Data Quality¶

These dataclasses are used in the SDK to represent API requests and responses for services in the databricks.sdk.service.dataquality module.

class databricks.sdk.service.dataquality.AggregationGranularity¶

The granularity for aggregating data into time windows based on their timestamp.

AGGREGATION_GRANULARITY_1_DAY = "AGGREGATION_GRANULARITY_1_DAY"¶

AGGREGATION_GRANULARITY_1_HOUR = "AGGREGATION_GRANULARITY_1_HOUR"¶

AGGREGATION_GRANULARITY_1_MONTH = "AGGREGATION_GRANULARITY_1_MONTH"¶

AGGREGATION_GRANULARITY_1_WEEK = "AGGREGATION_GRANULARITY_1_WEEK"¶

AGGREGATION_GRANULARITY_1_YEAR = "AGGREGATION_GRANULARITY_1_YEAR"¶

AGGREGATION_GRANULARITY_2_WEEKS = "AGGREGATION_GRANULARITY_2_WEEKS"¶

AGGREGATION_GRANULARITY_30_MINUTES = "AGGREGATION_GRANULARITY_30_MINUTES"¶

AGGREGATION_GRANULARITY_3_WEEKS = "AGGREGATION_GRANULARITY_3_WEEKS"¶

AGGREGATION_GRANULARITY_4_WEEKS = "AGGREGATION_GRANULARITY_4_WEEKS"¶

AGGREGATION_GRANULARITY_5_MINUTES = "AGGREGATION_GRANULARITY_5_MINUTES"¶

class databricks.sdk.service.dataquality.AnomalyDetectionConfig(excluded_table_full_names: List[str] | None = None)¶

Anomaly Detection Configurations.

excluded_table_full_names: List[str] | None = None¶: List of fully qualified table names to exclude from anomaly detection.

as_dict() → dict¶: Serializes the AnomalyDetectionConfig into a dictionary suitable for use as a JSON request body.

as_shallow_dict() → dict¶: Serializes the AnomalyDetectionConfig into a shallow dictionary of its immediate attributes.

classmethod from_dict(d: Dict[str, Any]) → AnomalyDetectionConfig¶: Deserializes the AnomalyDetectionConfig from a dictionary.

class databricks.sdk.service.dataquality.CancelRefreshResponse(refresh: Refresh | None = None)¶

Response to cancelling a refresh.

refresh: Refresh | None = None¶: The refresh to cancel.

as_dict() → dict¶: Serializes the CancelRefreshResponse into a dictionary suitable for use as a JSON request body.

as_shallow_dict() → dict¶: Serializes the CancelRefreshResponse into a shallow dictionary of its immediate attributes.
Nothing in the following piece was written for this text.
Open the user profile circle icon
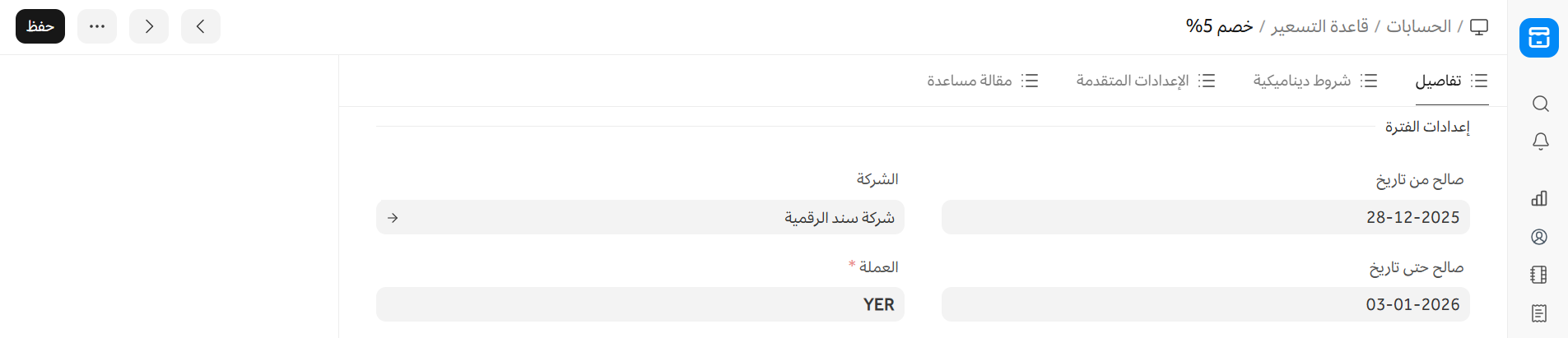 pyautogui.click(x=1539, y=237)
classmethod from_dict(d: Dict[str, Any]) → CancelRefreshResponse¶: Deserializes the CancelRefreshResponse from a dictionary.

class databricks.sdk.service.dataquality.CronSchedule(quartz_cron_expression: str, timezone_id: str, pause_status: CronSchedulePauseStatus | None = None)¶

The data quality monitoring workflow cron schedule.
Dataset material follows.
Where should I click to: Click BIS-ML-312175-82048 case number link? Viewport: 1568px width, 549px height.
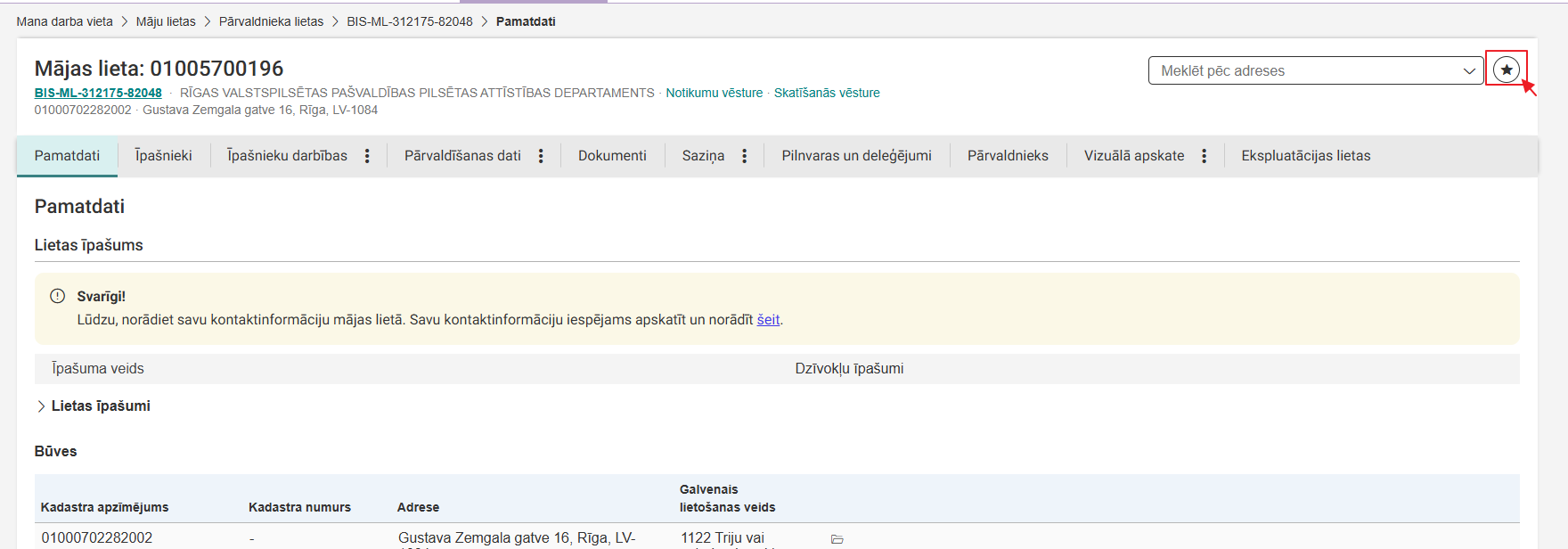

quartz_cron_expression: str¶: The expression that determines when to run the monitor. See examples.

timezone_id: str¶: A Java timezone id. The schedule for a job will be resolved with respect to this timezone. See Java TimeZone for details. The timezone id (e.g., America/Los_Angeles) in which to evaluate the quartz expression.

pause_status: CronSchedulePauseStatus | None = None¶: Read only field that indicates whether the schedule is paused or not.

as_dict() → dict¶: Serializes the CronSchedule into a dictionary suitable for use as a JSON request body.

as_shallow_dict() → dict¶: Serializes the CronSchedule into a shallow dictionary of its immediate attributes.

classmethod from_dict(d: Dict[str, Any]) → CronSchedule¶: Deserializes the CronSchedule from a dictionary.

class databricks.sdk.service.dataquality.CronSchedulePauseStatus¶

The data quality monitoring workflow cron schedule pause status.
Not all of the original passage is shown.